The Land of Painted Caves
- First edition (US)
- Author: Jean M. Auel
- Cover artist: Rob Wood
- Language: English
- Series: Earth's Children
- Genre: Historical novel Speculative fiction Alternate history
- Published: March 29, 2011
- Publisher: Crown (US) Hodder & Stoughton (UK)
- Publication place: United States
- Media type: Print (Hardback)
- Pages: 768 pp
- ISBN: 0-517-58051-9 (hardback)
- Preceded by: The Shelters of Stone
- Followed by: n/a

= The Land of Painted Caves =

2011 novel by Jean M. Auel

The Land of Painted Caves is a historical fiction novel by Jean M. Auel published in March 2011. It is the sequel to The Shelters of Stone - published 9 years earlier - and is the sixth and final book in the Earth's Children series. It describes Ayla's life among the Zelandonii, and her training to become one of their spiritual leaders.

== Plot ==

In this three-part book, Ayla is 20 (in part 1), about 23 (in part 2) and 26 (in part 3) and is training to become a spiritual leader for the Zelandonii. Most of the first and second parts of the book involve Ayla's acolyte training to become Zelandoni. The third part of the book contains most of the action of the story and plot line.

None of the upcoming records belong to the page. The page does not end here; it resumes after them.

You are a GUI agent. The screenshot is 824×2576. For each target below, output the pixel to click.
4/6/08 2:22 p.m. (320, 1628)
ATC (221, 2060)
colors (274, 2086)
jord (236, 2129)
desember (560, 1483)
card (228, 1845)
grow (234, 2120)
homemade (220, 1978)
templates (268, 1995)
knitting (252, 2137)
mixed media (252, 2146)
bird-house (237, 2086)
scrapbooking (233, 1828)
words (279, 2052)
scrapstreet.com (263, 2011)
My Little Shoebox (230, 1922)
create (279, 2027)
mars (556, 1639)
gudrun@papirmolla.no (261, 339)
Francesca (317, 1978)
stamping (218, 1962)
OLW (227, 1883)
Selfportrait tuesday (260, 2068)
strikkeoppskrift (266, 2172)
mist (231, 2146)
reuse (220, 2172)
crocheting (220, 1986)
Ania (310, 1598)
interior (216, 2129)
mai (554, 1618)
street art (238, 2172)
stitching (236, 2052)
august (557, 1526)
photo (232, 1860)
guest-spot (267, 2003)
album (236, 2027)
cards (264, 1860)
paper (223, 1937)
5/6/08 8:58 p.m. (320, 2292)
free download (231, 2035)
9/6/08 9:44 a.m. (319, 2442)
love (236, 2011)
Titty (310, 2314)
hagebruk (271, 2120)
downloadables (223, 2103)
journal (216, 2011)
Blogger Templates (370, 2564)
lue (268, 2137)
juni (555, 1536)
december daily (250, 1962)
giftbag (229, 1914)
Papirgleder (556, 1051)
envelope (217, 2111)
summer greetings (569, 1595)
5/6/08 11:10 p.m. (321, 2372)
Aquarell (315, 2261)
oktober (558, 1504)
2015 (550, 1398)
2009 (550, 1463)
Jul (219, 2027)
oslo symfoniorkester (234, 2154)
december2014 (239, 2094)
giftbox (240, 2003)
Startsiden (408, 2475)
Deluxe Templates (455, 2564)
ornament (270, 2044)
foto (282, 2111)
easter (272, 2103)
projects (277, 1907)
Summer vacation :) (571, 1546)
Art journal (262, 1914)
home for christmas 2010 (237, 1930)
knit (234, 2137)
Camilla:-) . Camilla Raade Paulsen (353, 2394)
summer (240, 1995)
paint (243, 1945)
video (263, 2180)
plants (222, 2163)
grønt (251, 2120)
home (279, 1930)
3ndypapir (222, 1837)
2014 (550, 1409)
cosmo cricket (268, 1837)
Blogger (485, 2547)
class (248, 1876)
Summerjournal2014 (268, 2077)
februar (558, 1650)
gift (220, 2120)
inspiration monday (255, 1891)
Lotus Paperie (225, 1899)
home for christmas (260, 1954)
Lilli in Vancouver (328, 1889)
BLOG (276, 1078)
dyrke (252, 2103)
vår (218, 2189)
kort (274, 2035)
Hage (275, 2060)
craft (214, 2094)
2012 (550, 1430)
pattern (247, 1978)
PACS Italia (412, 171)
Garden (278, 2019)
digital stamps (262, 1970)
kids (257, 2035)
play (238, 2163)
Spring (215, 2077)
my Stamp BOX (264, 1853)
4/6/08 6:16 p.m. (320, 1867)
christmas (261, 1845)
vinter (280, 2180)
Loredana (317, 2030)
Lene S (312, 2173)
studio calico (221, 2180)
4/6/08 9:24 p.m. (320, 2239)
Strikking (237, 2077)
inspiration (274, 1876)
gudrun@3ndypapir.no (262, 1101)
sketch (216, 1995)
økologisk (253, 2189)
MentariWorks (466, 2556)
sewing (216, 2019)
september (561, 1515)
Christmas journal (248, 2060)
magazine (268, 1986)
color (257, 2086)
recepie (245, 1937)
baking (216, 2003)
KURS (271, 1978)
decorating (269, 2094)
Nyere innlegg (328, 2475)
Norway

In the first part, Ayla is at a Summer Meeting and she begins to learn what an acolyte does. Ayla and the First decide to start Ayla's Donier Tour - a tour of the sacred caves in the wider region. Jondalar, Jonayla, their animals and many others decide to travel. The second part is mainly about the caves they visit. In many of the Sacred caves the Ancients, the people before the Zelandonii, left drawings. Ayla meets many other Zelandoni and one of them gives her a pouch of dried herbs smelling faintly of mint. Ayla also discovers that the Clan visit some of the sacred caves as well.

In the third part of the book, Ayla is marking the passage of the sun and moon's phases as part of her training as an acolyte. One night she is distracted and decides to share Pleasures with Jondalar, starting a baby. However, most of her Cave leaves for the Summer Meeting, but Ayla stays behind until Midsummer so she can finish her observation of the celestial bodies. During this time she takes care of Marthona, her mother-in-law, as well as the others in her Cave. One night Ayla makes some mint tea, actually the dried herb mixture given to her in the second part of the book, and is Called. If an acolyte is Called, then she will be tested by the Zelandonia, and initiated into the Zelandonia if the Calling is true. Ayla puts down her drink and runs along a river into a cave, where she spends the next three days hallucinating. Wolf wakes her from her visions, and she finds herself in the dark cave. She allows Wolf to lead her out of the cave, but not before finding a bag hidden there by Madroman, an unskilled acolyte who faked his Calling, and who has had a deep-seated hatred of Jondalar since adolescence.

Outside are people from her Cave who were worried about her absence, and it is discovered that Ayla miscarried. She spends the next few days recovering from her experience and helps deliver a friend's baby. After delivering the baby, Ayla travels to the Summer Meeting. Upon her arrival, she finds Jondalar sharing Pleasures with Marona (Marona being Jondalar's bitter ex-girlfriend whom he abandoned to go travelling in the second book, and who actively and spitefully caused Ayla much difficulty when she first arrived at Jondalar's home). This leaves a rift between Ayla and Jondalar. She turns Madroman's bag over to the Zelandonia, and he is rejected from their ranks for his attempted deception. Ayla is accepted into the Zelandonia and attempts to use a dangerous hallucinogenic root as part of her initiation - one that was greatly feared by her first mentor, Mamut. The rift with Jondalar is only healed when he manages to call her back from the deathlike coma induced by the root.

The spiritual knowledge Ayla's Calling brings to the community is that men are active in the conception of a baby during 'Pleasures', which leads to the start of recognized fatherhood and that men have purpose on earth equal to that of women, and subsequently leads to the need for monogamous relationships to reduce jealousy/possessiveness over sexual partners and for fathers to take responsibility for children, thus shaping this prehistoric culture further to match our current one.